Entretien avec Otohiko Kaga

Propos recueillis par Gilles Campagnolo


Présentation

Né en 1929, Otohiko Kaga est un romancier reconnu au Japon (décoré en 2005 de l'Ordre du Soleil Levant (3ème degré) pour sa contribution au service de la nation) mais aussi à l'extérieur de ses frontières : son oeuvre est intégralement traduite en chinois, et certains romans le sont en anglais et en allemand. Alors qu'il a vécu en France, qu'il y a pratiqué un temps sa profession de psychiatre, et qu'il entretient une relation suivie avec la France (conférences, rencontres internationales et représentations de ses pièces), aucun de ses romans n'est encore aujourd'hui disponible en français. C'est donc un écrivain de renom, qui n'est encore connu en France que de rares spécialistes, que nous présentons au public francophone, dans cet entretien.

Dramaturge également (auteur de pièces de « Nô modernes »), Otohiko Kaga illustre aussi par excellence ce que notre propre tradition a longtemps nommé « intellectuel engagé », et ses écrits et ses positions font référence au Japon sur un certain nombre de sujets de société, tel celui de la peine de mort, l'euthanasie, la guerre. On peut dire que le long roman Senkoku (La condamnation) y est, dans un style certes différent, l'équivalent du Dernier jour d'un condamné. Le recueil portant sur ce sujet douloureux, Mémoires des condamnés à mort, retrace son expérience auprès d'eux. Otohiko Kaga avait d'ailleurs rencontré  Robert Badinter, ministre de la Justice, quand la peine capitale fut abolie en France.

Otohiko Kaga a poursuivi tout au long de sa vie une double carrière : d'une part, sa profession de médecin psychiatre et enseignant de psychologie criminelle dans diverses Universités de Tokyo, et d'autre part, une carrière de romancier qui a fait de lui une figure majeure de la vie intellectuelle japonaise. Sa relation privilégiée avec la France remonte aux trois années d'étude qu'il a passées d'abord en stage d'internat au Centre psychiatrique Sainte Anne, puis en poste fixe dans un hôpital du Nord de la France, mais elle inclut surtout lectures et intérêt profond pour la pensée française : Otohiko Kaga est le traducteur en japonais de La phénoménologie de la perception de Merleau-Ponty. Il tira d'ailleurs de son expérience française sa première oeuvre : Un hiver en Flandres, immédiatement récompensée du Prix du premier roman (Geijutsusenshô).

**DONNÉES SOURCES**
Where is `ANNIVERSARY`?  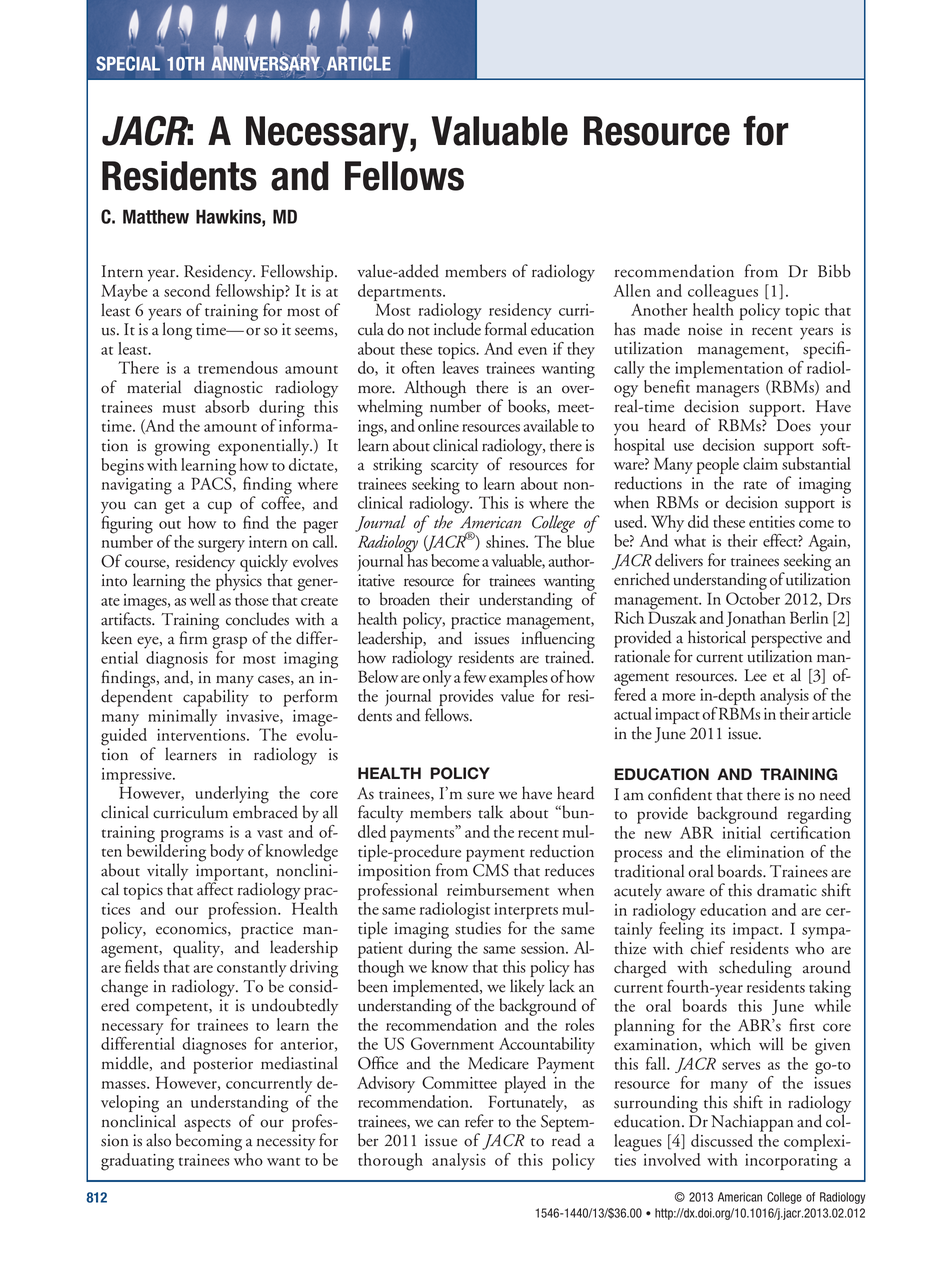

**OBJECTIFS**
1) D'après la présentation d'Otohiko Kaga, quel ouvrage de Merleau-Ponty a-t-il traduit en japonais ?
2) Poursuivez la présentation d'Otohiko Kaga au-delà de sa dernière phrase.

**RÉPONSES PAR CONSIGNE**
1) La phénoménologie de la perception.

2)
Récipiendaire de nombreuses distinctions (dont, en 1999, le Prix de l'Académie japonaise des Arts- dont il est membre), il est Vice-président de l'Association des écrivains japonais (Nihon Pen Club) depuis 1997. Ces honneurs récompensent une oeuvre multiple ; sa bibliographie compte des ouvrages ayant fait date dans la littérature japonaise de la seconde moitié du XX ème siècle. Sans jamais renoncer à une réflexion sur sa pratique professionnelle de médecin-psychiatre (La mort et la transplantation d'organes, 1990), il l'a parfois romancée (Le Journal d'un « médecin de la tête »). C'est de même sous la double forme de recueils de témoignages de travail (il a eu pour tâche d'assister les condamnés à mort), mais aussi de romans qu'il a abordé la vie des condamnés à mort (La condamnation - Senkoku, devenu un classique). La guerre aussi l'a marqué dans son éducation dans une école de cadets de l'armée, et par les transformations que le Japon a vécues lors de la défaite de 1945 et ce que les Japonais nomment « l'occupation » par les troupes de Mac Arthur qui l'a suivie. Ses ouvrages en rapport à la guerre (Le navire sans ancre qui retrace l'entrée dans la Seconde guerre mondiale vécue par une famille de diplomates nippo-américaine ; ou encore L'été qui ne reviendra jamais, pour lequel il obtint le Prix Tanizaki).

Converti au catholicisme à l'image de son aîné Shûsaku Endô (La mer et le poison, entre autres ouvrages d'un auteur peut-être plus connu en France), Otohiko Kaga a aussi retracé l'histoire du catholicisme sur l'archipel nippon (Takayama Ukon raconte l'histoire de l'un des premiers seigneurs de guerre - daimyô - convertis ; et son texte le plus récent François-Xavier et ses disciples est une forme théâtrale mixte renouvelée du Nô dont, outre Tokyo, la première représentation doit être donnée en 2006 au lieu de naissance de François-Xavier, en Espagne).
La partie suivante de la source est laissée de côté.